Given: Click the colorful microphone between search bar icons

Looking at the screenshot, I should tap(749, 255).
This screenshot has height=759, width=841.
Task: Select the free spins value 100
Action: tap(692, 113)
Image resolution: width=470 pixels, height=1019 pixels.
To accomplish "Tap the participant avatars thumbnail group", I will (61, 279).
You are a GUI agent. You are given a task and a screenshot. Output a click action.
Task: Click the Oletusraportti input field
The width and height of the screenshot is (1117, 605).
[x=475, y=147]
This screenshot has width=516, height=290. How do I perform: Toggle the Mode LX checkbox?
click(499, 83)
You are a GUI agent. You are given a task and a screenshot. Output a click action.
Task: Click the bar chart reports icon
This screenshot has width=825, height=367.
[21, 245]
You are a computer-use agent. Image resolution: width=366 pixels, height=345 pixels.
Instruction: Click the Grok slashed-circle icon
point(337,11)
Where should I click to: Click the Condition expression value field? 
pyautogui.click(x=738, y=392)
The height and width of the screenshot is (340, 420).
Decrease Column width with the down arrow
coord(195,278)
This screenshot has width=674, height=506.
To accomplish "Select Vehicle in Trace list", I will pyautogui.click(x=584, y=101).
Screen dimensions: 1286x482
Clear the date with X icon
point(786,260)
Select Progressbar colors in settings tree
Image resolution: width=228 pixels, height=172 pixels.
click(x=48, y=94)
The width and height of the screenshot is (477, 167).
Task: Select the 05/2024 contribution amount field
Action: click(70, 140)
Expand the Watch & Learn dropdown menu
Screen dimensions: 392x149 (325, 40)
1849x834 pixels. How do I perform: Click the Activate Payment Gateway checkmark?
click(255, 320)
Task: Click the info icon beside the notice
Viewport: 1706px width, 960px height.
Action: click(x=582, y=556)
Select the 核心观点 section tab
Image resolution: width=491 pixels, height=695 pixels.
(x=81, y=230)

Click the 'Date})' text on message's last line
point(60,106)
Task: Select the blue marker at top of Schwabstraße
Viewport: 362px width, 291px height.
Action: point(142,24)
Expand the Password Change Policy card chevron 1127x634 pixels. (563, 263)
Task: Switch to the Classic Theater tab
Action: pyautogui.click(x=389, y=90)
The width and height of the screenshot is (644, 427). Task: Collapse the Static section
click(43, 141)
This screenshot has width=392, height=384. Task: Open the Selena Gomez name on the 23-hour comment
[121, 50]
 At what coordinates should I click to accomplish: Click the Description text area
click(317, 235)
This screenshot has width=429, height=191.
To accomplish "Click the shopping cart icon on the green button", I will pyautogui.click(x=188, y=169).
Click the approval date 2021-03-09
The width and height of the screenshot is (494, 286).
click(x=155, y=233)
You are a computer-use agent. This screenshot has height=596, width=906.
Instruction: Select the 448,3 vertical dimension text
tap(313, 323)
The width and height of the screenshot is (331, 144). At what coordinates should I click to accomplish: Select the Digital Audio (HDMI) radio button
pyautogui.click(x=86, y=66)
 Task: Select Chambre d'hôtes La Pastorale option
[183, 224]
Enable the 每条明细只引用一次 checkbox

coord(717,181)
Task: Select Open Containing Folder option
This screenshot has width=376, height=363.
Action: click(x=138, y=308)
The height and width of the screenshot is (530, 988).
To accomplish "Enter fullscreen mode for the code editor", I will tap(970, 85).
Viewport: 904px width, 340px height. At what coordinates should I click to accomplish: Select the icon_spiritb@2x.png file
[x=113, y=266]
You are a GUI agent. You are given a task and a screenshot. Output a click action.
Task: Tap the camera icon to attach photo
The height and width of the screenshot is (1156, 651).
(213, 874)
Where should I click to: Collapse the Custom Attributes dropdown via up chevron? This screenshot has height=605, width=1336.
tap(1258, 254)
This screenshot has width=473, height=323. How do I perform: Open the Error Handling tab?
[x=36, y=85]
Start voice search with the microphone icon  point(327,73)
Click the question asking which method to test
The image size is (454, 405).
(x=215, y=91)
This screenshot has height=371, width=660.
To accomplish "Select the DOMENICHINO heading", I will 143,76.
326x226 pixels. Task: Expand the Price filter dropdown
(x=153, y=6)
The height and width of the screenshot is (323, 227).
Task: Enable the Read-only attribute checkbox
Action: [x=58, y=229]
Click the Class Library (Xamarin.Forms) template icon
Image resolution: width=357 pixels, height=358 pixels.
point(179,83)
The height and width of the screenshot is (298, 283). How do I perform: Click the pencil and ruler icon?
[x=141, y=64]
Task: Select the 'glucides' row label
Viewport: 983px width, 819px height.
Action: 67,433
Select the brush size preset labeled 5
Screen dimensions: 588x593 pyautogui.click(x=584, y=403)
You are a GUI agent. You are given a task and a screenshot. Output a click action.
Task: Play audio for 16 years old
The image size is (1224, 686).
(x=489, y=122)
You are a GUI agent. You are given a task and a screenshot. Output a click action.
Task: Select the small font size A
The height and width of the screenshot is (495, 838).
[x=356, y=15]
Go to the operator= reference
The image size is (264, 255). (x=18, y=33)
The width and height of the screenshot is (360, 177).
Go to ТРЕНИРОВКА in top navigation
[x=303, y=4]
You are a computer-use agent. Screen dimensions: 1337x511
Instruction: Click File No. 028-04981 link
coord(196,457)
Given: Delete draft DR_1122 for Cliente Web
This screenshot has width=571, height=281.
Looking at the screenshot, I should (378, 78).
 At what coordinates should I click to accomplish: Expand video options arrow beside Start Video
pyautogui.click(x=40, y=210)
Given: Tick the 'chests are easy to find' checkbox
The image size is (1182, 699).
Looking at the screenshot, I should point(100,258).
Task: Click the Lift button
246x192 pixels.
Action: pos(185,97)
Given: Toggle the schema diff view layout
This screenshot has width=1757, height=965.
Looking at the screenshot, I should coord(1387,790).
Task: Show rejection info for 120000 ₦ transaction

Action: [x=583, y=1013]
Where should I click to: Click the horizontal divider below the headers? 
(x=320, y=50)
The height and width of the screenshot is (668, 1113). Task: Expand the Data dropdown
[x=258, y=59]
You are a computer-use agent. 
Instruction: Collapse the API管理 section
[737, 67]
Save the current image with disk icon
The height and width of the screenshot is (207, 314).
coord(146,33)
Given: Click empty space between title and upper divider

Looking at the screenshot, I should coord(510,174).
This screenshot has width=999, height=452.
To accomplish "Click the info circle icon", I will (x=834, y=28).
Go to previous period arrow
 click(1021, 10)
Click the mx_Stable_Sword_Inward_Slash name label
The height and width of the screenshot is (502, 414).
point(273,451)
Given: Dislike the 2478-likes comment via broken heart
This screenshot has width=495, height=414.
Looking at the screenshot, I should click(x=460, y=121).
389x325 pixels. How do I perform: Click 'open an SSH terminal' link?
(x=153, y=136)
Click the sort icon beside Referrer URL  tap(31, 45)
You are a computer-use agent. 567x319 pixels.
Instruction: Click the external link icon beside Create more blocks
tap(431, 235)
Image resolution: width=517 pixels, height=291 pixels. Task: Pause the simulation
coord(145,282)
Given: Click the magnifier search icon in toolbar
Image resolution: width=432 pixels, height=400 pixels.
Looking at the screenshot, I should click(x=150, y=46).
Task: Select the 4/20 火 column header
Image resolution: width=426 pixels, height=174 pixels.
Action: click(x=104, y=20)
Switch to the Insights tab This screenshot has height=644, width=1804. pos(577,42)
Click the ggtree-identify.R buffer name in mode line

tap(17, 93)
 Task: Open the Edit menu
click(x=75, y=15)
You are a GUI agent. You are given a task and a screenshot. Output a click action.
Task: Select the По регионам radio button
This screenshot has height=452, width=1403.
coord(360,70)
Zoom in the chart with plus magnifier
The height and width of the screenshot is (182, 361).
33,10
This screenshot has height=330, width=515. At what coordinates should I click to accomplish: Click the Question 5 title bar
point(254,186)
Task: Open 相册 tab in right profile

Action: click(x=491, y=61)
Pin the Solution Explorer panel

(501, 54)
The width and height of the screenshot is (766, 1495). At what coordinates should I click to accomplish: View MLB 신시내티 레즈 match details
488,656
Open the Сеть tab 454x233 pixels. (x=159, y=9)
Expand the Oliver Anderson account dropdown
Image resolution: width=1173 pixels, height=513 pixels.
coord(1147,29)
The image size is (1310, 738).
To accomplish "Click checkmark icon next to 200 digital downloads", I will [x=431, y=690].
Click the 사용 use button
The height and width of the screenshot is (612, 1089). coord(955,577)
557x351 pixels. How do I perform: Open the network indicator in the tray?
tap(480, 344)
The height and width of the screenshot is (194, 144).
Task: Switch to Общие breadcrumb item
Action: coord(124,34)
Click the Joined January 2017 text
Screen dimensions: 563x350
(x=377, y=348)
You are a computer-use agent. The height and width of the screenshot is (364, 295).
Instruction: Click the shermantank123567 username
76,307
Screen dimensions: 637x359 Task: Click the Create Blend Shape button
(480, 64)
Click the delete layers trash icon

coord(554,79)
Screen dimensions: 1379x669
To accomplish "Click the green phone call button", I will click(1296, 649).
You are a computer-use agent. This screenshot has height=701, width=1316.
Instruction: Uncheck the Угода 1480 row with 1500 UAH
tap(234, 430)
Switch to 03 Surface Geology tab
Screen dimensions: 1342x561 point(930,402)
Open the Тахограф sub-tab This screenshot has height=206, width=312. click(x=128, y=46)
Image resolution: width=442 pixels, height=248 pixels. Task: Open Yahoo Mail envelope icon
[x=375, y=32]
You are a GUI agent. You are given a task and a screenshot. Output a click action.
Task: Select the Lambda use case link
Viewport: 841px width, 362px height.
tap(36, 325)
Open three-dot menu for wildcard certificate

- **Task to complete**: Find the word "green" in the records and pull out each line that has it.

- **Problem solution**:
To accomplish "Click the shopping cart icon on the green button", I will pyautogui.click(x=188, y=169).
To accomplish "Click the green phone call button", I will click(1296, 649).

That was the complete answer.